==== Data for this exercise

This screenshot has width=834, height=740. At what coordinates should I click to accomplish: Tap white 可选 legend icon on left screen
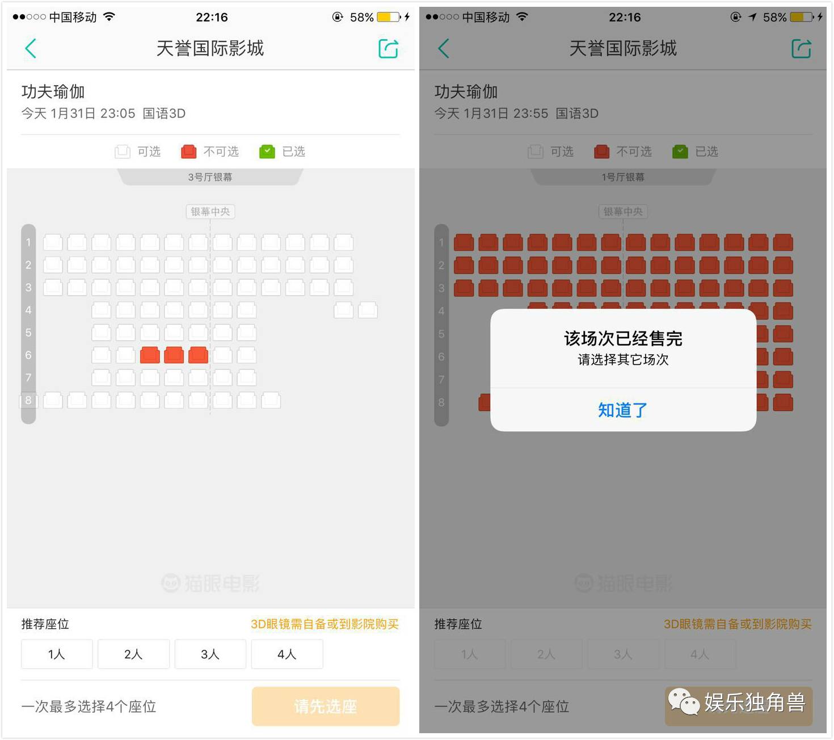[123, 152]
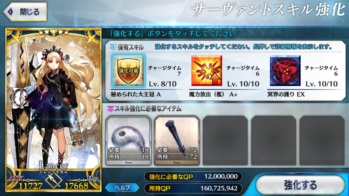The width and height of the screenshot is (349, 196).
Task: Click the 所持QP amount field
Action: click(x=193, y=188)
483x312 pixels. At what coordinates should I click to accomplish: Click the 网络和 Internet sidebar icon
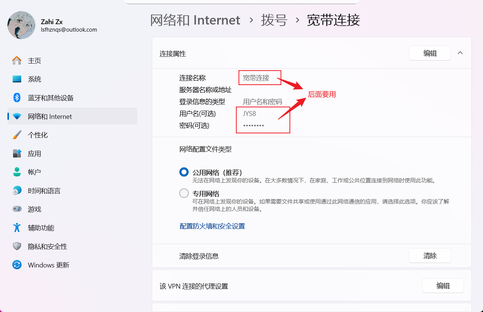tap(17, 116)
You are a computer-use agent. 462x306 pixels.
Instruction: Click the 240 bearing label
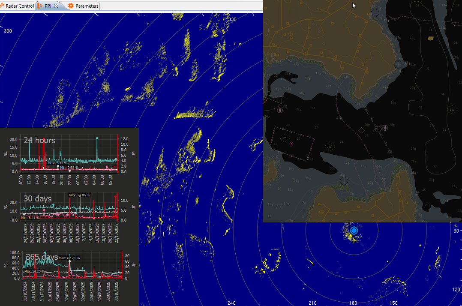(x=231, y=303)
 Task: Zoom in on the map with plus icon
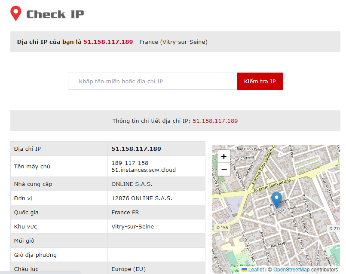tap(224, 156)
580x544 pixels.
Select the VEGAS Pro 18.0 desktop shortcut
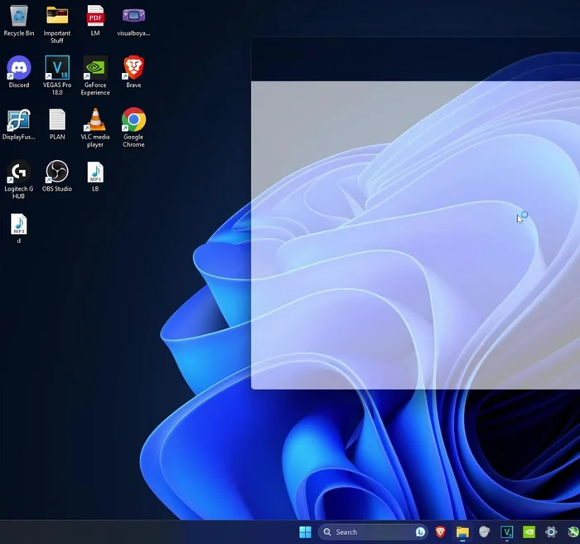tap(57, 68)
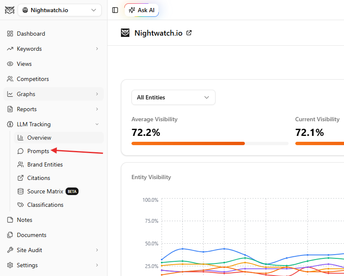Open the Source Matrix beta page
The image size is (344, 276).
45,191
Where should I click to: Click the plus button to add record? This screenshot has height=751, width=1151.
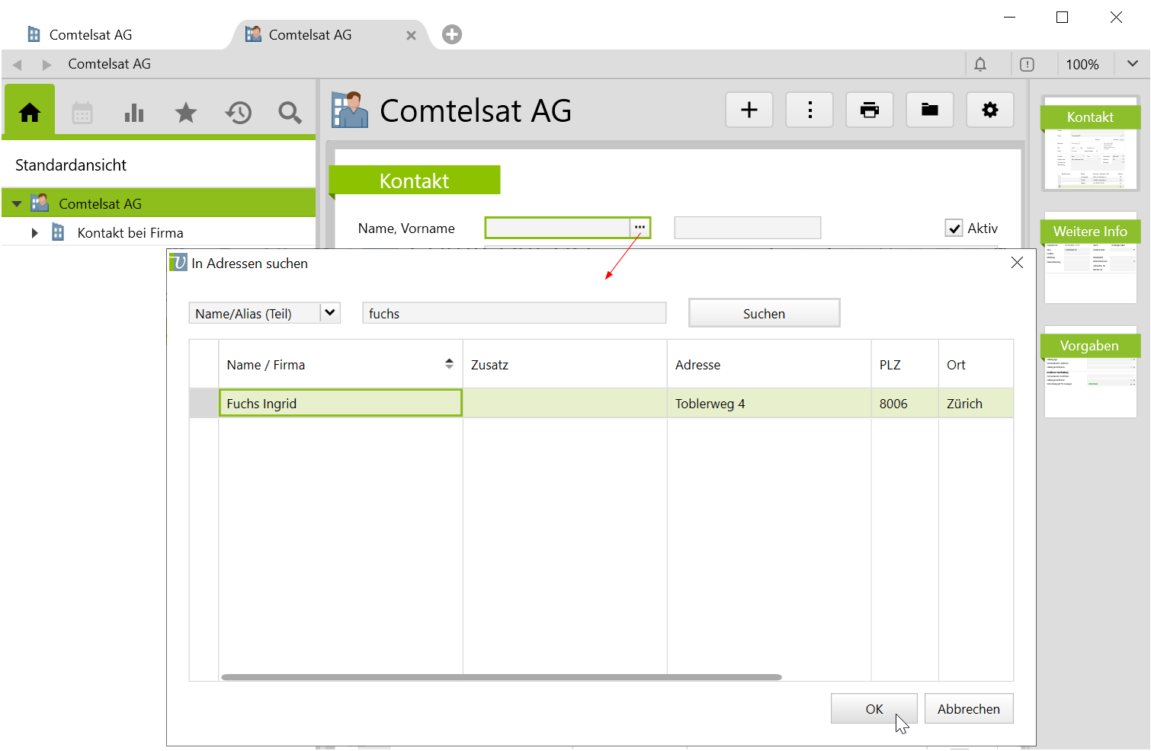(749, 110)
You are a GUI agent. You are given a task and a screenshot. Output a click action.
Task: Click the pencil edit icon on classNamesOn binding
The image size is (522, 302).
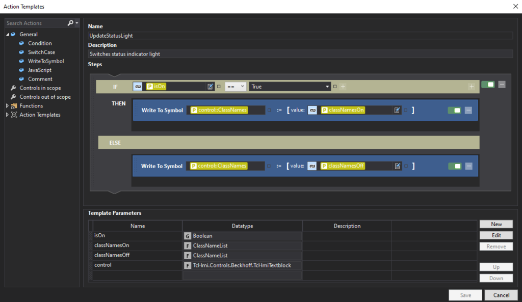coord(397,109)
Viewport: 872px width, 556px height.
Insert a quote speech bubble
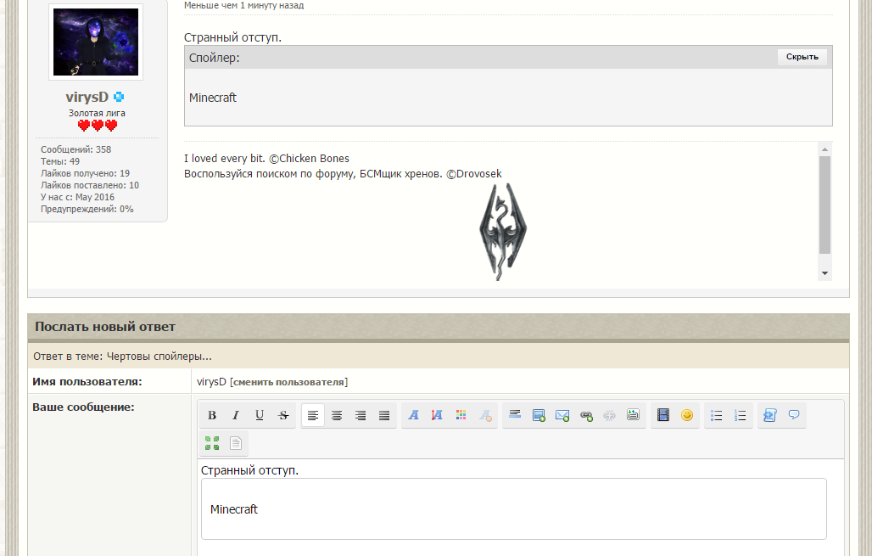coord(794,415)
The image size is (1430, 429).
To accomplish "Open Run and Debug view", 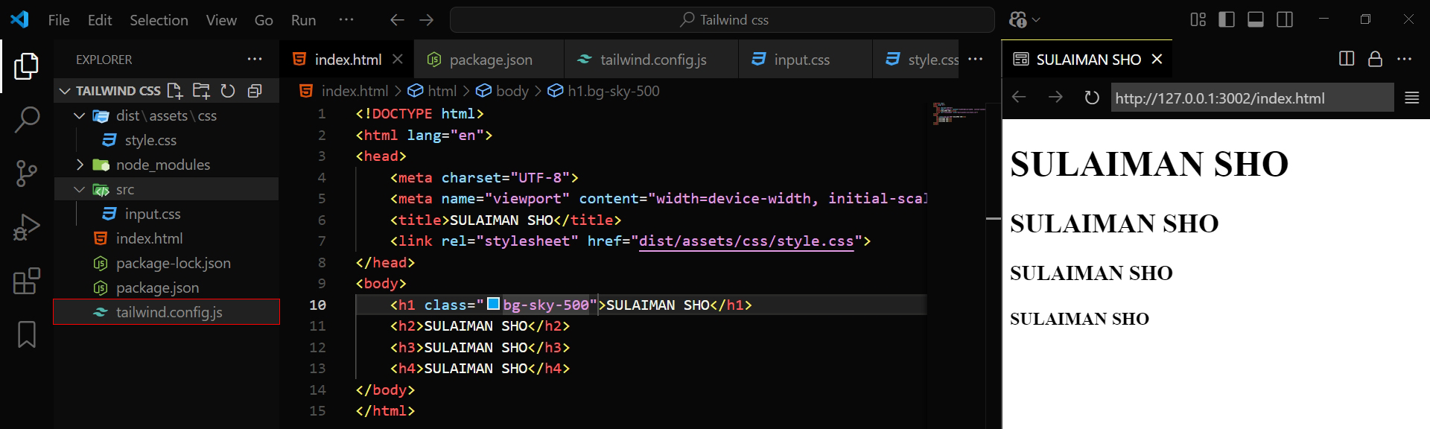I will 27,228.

========
==== Data for this exercise

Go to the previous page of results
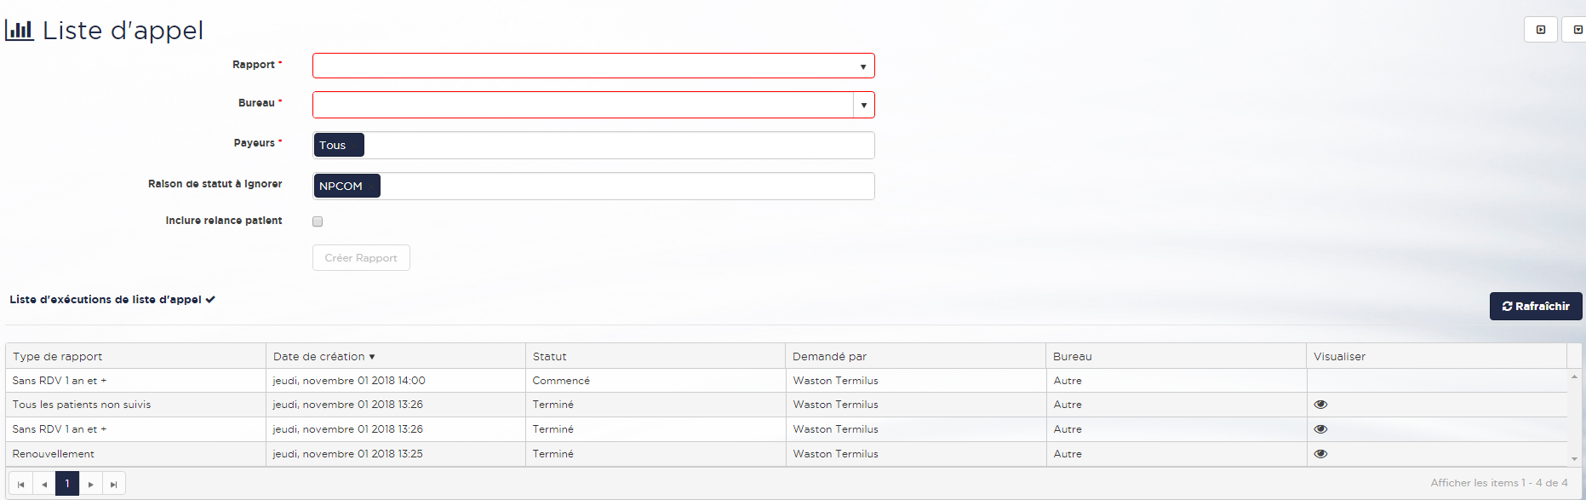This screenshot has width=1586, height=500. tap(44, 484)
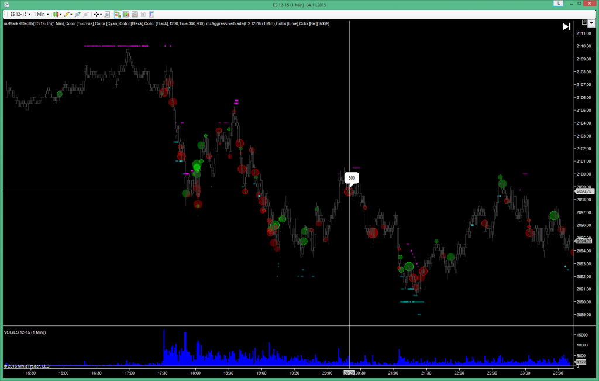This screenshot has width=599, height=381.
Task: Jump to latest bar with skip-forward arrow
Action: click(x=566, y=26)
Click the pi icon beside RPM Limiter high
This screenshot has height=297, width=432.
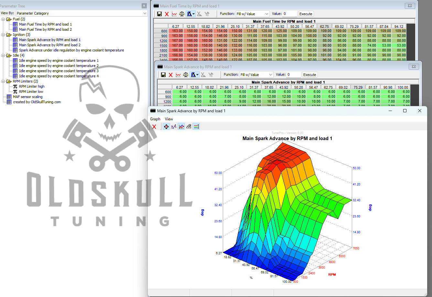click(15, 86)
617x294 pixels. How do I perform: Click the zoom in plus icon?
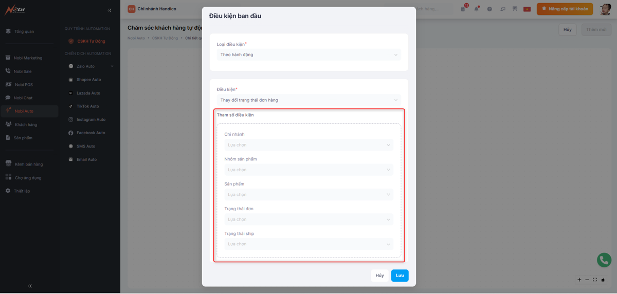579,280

========

→ **Task description**: Above are the records; copy every line in them that holds the word "agent".

→ **Completed exercise**:
You are a computer-use agent. 462x306 pixels.
You are a GUI agent. You are given a task and a screenshot. Output a click action.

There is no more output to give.